Projeto de Lei aprovado pela Assembleia Legislativa do Estado do Rio de Janeiro (Alerj) garante que pessoas resgatadas de condições análogas à escravidão e refugiados terão direito a 5% das vagas de emprego em empresas que prestam serviços ao governo estadual. A proposta, identificada como Projeto de Lei 1.095/23 e de autoria do deputado Júlio Rocha, aguarda agora a decisão do governador Cláudio Castro, que tem até 15 dias úteis para sancioná-la ou vetá-la.

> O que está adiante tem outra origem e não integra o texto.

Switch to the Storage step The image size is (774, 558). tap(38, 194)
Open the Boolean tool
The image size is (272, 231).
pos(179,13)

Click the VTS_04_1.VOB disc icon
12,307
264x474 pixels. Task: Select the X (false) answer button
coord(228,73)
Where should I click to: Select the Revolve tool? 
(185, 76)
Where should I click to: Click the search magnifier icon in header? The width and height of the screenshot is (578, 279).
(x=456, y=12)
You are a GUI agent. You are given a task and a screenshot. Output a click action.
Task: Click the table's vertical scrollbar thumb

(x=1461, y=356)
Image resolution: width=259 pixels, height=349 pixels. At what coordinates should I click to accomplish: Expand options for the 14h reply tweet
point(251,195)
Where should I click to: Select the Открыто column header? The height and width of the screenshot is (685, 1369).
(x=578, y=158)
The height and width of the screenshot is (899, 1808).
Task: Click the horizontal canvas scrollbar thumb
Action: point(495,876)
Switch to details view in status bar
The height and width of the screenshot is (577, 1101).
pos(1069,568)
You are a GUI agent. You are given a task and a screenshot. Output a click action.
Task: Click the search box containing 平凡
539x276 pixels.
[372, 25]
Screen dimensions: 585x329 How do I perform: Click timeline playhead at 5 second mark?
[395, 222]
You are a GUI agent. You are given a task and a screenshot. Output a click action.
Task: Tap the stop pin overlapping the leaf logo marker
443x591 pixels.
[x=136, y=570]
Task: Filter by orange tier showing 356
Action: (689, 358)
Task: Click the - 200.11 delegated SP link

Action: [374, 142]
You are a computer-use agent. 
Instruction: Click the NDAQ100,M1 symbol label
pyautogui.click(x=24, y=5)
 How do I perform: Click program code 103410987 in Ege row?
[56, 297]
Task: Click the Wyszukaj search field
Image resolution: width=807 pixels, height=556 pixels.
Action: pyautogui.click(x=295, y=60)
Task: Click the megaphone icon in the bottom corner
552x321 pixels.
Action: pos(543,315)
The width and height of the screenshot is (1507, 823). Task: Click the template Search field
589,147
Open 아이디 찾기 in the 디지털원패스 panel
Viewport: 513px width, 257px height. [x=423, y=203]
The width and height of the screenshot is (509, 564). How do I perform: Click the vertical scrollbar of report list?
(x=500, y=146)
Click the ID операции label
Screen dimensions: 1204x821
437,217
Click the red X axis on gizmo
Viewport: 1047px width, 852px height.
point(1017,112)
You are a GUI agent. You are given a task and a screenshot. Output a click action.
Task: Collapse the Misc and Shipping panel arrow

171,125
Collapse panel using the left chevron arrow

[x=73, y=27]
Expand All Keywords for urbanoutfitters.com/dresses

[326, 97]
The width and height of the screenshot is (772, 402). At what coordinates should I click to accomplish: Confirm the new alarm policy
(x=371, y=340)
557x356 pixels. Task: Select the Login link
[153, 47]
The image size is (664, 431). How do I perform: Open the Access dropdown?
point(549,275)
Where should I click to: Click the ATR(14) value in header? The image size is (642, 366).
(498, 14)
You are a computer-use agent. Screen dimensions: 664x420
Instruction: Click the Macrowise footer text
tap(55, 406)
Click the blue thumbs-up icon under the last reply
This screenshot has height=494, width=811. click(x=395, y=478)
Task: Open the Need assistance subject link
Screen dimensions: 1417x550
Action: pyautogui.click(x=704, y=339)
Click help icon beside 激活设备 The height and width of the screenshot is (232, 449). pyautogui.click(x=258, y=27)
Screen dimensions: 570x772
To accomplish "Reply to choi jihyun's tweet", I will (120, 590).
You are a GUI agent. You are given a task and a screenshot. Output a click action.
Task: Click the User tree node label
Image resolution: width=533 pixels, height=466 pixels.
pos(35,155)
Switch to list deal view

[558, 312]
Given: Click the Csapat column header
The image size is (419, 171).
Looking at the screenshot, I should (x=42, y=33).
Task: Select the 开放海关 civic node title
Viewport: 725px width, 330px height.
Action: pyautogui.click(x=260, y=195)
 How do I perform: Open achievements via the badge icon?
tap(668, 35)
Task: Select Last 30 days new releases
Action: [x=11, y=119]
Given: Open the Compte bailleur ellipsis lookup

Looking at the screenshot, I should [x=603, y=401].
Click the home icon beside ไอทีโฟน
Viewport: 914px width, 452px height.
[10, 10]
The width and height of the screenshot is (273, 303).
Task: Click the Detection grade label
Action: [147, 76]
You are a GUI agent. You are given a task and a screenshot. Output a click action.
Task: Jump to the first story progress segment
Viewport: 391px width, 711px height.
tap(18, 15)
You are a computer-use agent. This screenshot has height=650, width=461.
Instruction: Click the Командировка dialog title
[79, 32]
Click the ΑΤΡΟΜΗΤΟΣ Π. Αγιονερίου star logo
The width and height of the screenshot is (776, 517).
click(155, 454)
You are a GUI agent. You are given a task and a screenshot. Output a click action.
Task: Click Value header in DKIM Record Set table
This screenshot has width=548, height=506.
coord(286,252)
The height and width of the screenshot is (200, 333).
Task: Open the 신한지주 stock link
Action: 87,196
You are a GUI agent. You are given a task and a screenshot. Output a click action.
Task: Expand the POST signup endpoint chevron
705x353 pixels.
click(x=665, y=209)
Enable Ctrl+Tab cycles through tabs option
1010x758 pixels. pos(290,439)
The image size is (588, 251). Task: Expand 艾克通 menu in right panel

A legislação determina que todos os editais de licitação e contratos firmados pelo governo do Rio de Janeiro deverão incluir uma cláusula específica, assegurando a reserva das vagas destinadas a este grupo. A cláusula deverá detalhar todos os cargos oferecidos e o percentual de 5% a ser respeitado durante todo o período de vigência do contrato.
Caso a empresa contratada não consiga preencher a totalidade das vagas reservadas, a lei prevê que as vagas remanescentes sejam disponibilizadas para os demais trabalhadores. A nova regra se aplicará inclusive nos casos de renovação ou aditamento de contratos já existentes.
As empresas serão responsáveis por comprovar que tomaram todas as medidas necessárias para cumprir a determinação da lei. O não cumprimento poderá acarretar sanções, como advertências e multas no valor correspondente a mil Unidades Fiscais de Referência do Rio de Janeiro (UFIR-RJ), o que equivale a aproximadamente R$ 4.750,80.
O projeto de lei também abre a possibilidade para que os poderes Legislativo, Executivo e Judiciário estabeleçam convênios com prefeituras e outras instituições da sociedade civil, visando a implementação efetiva da nova norma.
O deputado Júlio Rocha, autor da proposta, justifica a iniciativa como uma forma de garantir os direitos fundamentais previstos na Constituição Federal para aqueles que se encontram em situação de vulnerabilidade. “Com base no princípio da dignidade da pessoa humana, aprovar este projeto é concretizar os preceitos desse princípio”, afirmou o parlamentar.